以下、破産管財人について町田、相模原の弁護士が解説します。

破産管財人は誰が選ばれるか。

勘違いしている方が多いのですが破産管財人は自分で選ぶことはできません。破産手続を依頼した弁護士はあくまで申立人である破産者の代理人であり、それとは別に裁判所が破産管財人を選任します。

破産管財人は、破産手続を申立てた地方裁判所の管轄地域に所属して、破産手続きに精通している弁護士の中から裁判所が選任します。

例えば地方裁判所での破産手続では、破産管財人は次の地域の弁護士の中から選任されます。

東京地方裁判所
(本庁)
東京都23区
東京地方裁判所
立川支部
東京都23区外(多摩地域)
※但し、東京都23区の弁護士選任もあります。
横浜地方裁判所
(本庁)
横浜市、藤沢市、大和市等
横浜地方裁判所
相模原支部
相模原市、座間市
横浜地方裁判所
川崎支部
川崎市
横浜地方裁判所
小田原支部
小田原市、秦野市、厚木市等

破産者は破産管財人の所属する法律事務所に打ち合わせのために行くことになるので、破産管財人の法律事務所の場所に強い関心がありますが、破産申立前の段階では東京23区や多摩地域、相模原市、川崎市等の大まかなエリアしか予想できません。

もっとも、弁護士事務所(法律事務所)は地方裁判所の近くにあることが多いので、地下鉄霞が関駅(東京地方裁判所)、JR立川駅・多摩都市モノレール高松駅(東京地裁立川支部)、JR相模原駅、矢部駅(横浜地裁相模原支部)、JR川崎駅、京急川崎駅(横浜地裁川崎支部)等の地方裁判所最寄り駅付近の法律事務所の可能性が比較的高いです。

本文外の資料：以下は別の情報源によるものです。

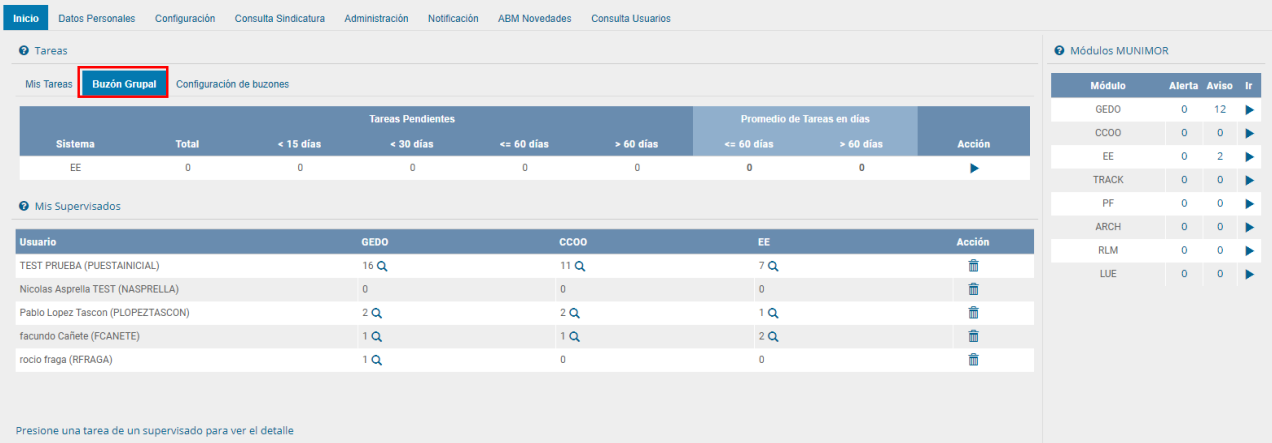The height and width of the screenshot is (443, 1272).
Task: Click help icon beside Mis Supervisados
Action: pyautogui.click(x=23, y=206)
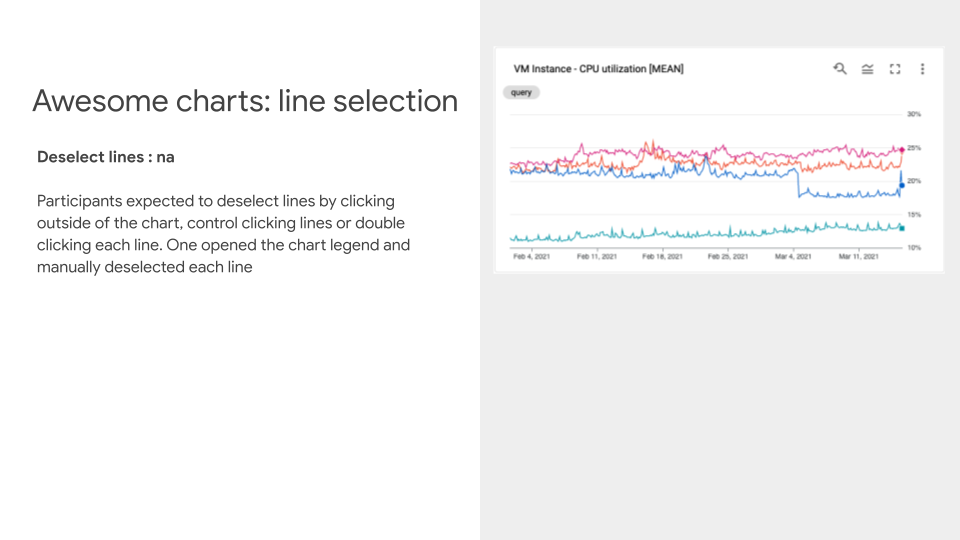Click the 30% y-axis label
The image size is (960, 540).
pyautogui.click(x=914, y=114)
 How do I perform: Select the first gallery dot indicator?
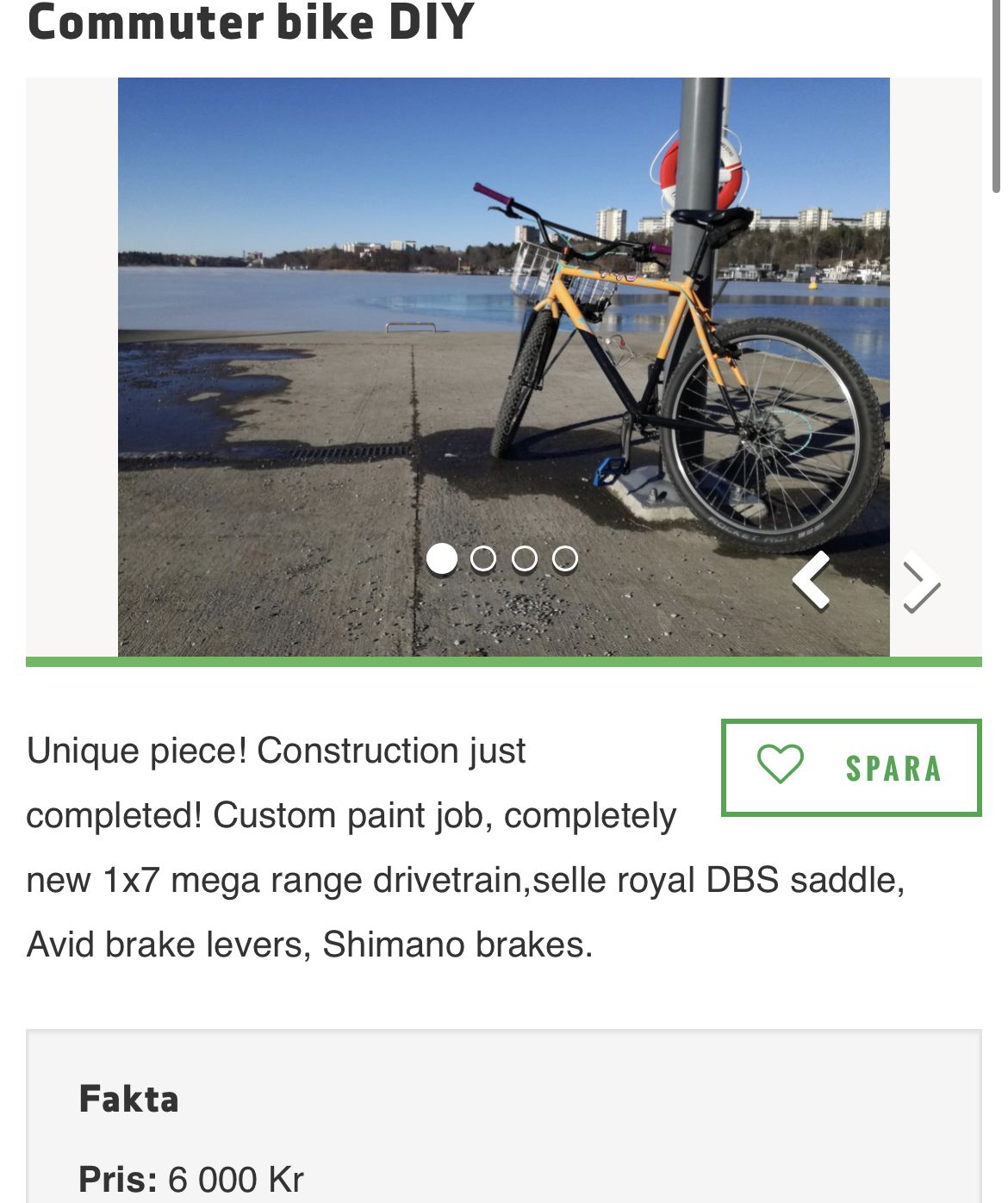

ただし、東京地裁立川支部でも町田駅付近の弁護士が選任されたり、横浜地裁相模原支部でも相模大野駅付近の弁護士が選任されたりと裁判所からかなり離れた弁護士になることもよくあります。

破産管財人は何をするのか。

破産管財人の自己破産手続において次の職務を行います。

債権の確定
破産管財人は破産者の借金(債務額)を調査して、誰が債権者か、その金額はいくらかを確定します。もっとも、財産が乏しく配当しない案件では金額の確定は保留して終了します。
資産の管理、処分、回収
破産管財人は破産者の財産を管理、処分、回収して、その現金を債権者への配当の原資とします。具体的には、不動産、生命保険の解約返戻金、有価証券、自動車、売掛金等を売却・回収することになります。もっとも、不動産を担保にローンがあり、その残債務額が不動産評価額を大きく上回っていたり、生命保険の解約返戻金が20万円未満の比較的少額であったり、自動車の中古買取価格が20万円未満の少額であったり、減価償却の耐用年数が経過して価値が乏しい場合等は、売却・解約等をしません。
債権者への配当
破産管財人が集めた現金を債権者に配当します。もっとも、換価すべき財産が何もない場合や、あっても少額の場合は配当せずに破産手続が終了します。個人の破産手続では、債権者への配当がなされずに終了する案件が実際はかなりの割合を占めます。
借金の経緯・原因の調査(免責調査)
破産管財人は、破産者の借金の経緯・原因を調査して免責不許可事由があるか否か、仮に免責不許可事由がある場合は裁量免責相当かの意見を裁判所に出します。
特に破産者に、浪費や競馬・パチンコのギャンブル等の免責不許可事由と呼ばれる事由がある場合は、免責を与えるべきか否かは慎重な判断が必要となります。
郵便物の転送等の調査
破産手続開始決定から債権者集会までの間、破産者宛の郵便物は破産管財人宛てに転送され、破産管財人はそれを破産者の承諾なく開封して内容を確認することができます。郵便物から、債権者一覧表に載っていない債権者が判明することがありますし、また、破産者が申告した財産目録に記載のない財産が判明することもあります。

破産管財人といつ会うのか(管財人面接の時期)。

自己破産の申立てをすると、比較的早い時期に申立人(破産者)と破産管財人とが打ち合わせのために面接を行います(東京地方裁判所本庁では申立後1週間以内、他の裁判所では1~2月以内程度)。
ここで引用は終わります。